China says air pollution worsening



China says air pollution worsening Beijing: China's air pollution increased this year for the first time since 2005, the Environmental Protection Ministry has said, due to sandstorms, a rise in construction and industrial projects, and more cars.

The ministry found that the number of "good air quality days" in 113 major cities across the nation had dropped 0.3 percentage points in the first six months of the year compared with the same time last year.

These cities had not recorded a fall in the number of good air quality days since 2005, Tao Detian, spokesman for the ministry, said in a statement on its website dated Monday.

The level of inhalable particles, a major air pollution index, was also up during that time in those cities for the first time since 2005, Tao said, blaming the deterioration in air quality on severe spring sandstorms.

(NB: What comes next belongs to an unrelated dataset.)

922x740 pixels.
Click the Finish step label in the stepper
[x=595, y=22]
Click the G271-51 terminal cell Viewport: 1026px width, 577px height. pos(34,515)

"More construction and industrial projects that started this year due to economic recovery and the rapid increase in automobiles should also be blamed," Chai Fahe, vice head of the Chinese Research Academy of Environmental Sciences, told the China Daily newspaper.

The ministry also found that more than a quarter of surface water in China was contaminated, and fit only for industrial or agricultural use.

Acid rain was also a problem in the first half of the year -- out of 443 cities the ministry monitored, 189 suffered from the harmful precipitation.

And in eight cities, including a district of Shanghai, the rain that fell for the first six months was constantly acid, the statement said.

Tao said that despite some improvements, China still faced a "grim" situation in fighting pollution.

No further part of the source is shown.